# [Exercise details]
Produce an exact copy of all records below.

# [The data]
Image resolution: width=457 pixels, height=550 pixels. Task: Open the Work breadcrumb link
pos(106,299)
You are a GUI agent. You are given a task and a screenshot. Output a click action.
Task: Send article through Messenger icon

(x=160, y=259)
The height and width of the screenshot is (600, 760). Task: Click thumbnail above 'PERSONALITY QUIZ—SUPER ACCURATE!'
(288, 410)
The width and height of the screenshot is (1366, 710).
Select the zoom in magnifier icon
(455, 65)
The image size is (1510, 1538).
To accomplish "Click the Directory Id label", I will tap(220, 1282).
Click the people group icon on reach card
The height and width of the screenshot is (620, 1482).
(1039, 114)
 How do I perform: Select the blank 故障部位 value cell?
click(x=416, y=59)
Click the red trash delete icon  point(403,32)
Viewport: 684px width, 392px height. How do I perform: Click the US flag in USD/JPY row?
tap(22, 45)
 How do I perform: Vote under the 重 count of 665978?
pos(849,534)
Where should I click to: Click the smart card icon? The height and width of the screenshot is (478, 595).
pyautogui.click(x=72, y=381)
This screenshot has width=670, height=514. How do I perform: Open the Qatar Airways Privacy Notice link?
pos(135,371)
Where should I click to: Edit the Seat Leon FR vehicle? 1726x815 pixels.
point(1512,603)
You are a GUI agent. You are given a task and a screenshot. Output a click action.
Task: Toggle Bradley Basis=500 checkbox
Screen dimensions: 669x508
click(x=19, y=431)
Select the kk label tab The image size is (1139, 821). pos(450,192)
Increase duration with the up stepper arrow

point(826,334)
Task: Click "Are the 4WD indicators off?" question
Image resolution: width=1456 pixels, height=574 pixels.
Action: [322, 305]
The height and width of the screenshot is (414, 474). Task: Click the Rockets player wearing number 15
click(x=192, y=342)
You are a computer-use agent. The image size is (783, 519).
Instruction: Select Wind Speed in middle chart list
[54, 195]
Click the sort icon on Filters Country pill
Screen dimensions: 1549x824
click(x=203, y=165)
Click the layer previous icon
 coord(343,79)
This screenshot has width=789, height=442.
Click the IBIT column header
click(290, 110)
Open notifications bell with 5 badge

# [Task answer]
Image resolution: width=457 pixels, height=550 pixels. Task: Open the Work breadcrumb link
pos(106,299)
You are a GUI agent. You are given a task and a screenshot. Output a click action.
Task: Send article through Messenger icon

(x=160, y=259)
The height and width of the screenshot is (600, 760). Task: Click thumbnail above 'PERSONALITY QUIZ—SUPER ACCURATE!'
(288, 410)
The width and height of the screenshot is (1366, 710).
Select the zoom in magnifier icon
(455, 65)
The image size is (1510, 1538).
To accomplish "Click the Directory Id label", I will tap(220, 1282).
Click the people group icon on reach card
The height and width of the screenshot is (620, 1482).
(1039, 114)
 How do I perform: Select the blank 故障部位 value cell?
click(x=416, y=59)
Click the red trash delete icon  point(403,32)
Viewport: 684px width, 392px height. How do I perform: Click the US flag in USD/JPY row?
tap(22, 45)
 How do I perform: Vote under the 重 count of 665978?
pos(849,534)
Where should I click to: Click the smart card icon? The height and width of the screenshot is (478, 595).
pyautogui.click(x=72, y=381)
This screenshot has width=670, height=514. How do I perform: Open the Qatar Airways Privacy Notice link?
pos(135,371)
Where should I click to: Edit the Seat Leon FR vehicle? 1726x815 pixels.
point(1512,603)
You are a GUI agent. You are given a task and a screenshot. Output a click action.
Task: Toggle Bradley Basis=500 checkbox
Screen dimensions: 669x508
click(x=19, y=431)
Select the kk label tab The image size is (1139, 821). pos(450,192)
Increase duration with the up stepper arrow

point(826,334)
Task: Click "Are the 4WD indicators off?" question
Image resolution: width=1456 pixels, height=574 pixels.
Action: [322, 305]
The height and width of the screenshot is (414, 474). Task: Click the Rockets player wearing number 15
click(x=192, y=342)
You are a computer-use agent. The image size is (783, 519).
Instruction: Select Wind Speed in middle chart list
[54, 195]
Click the sort icon on Filters Country pill
Screen dimensions: 1549x824
click(x=203, y=165)
Click the layer previous icon
 coord(343,79)
This screenshot has width=789, height=442.
Click the IBIT column header
click(290, 110)
Open notifications bell with 5 badge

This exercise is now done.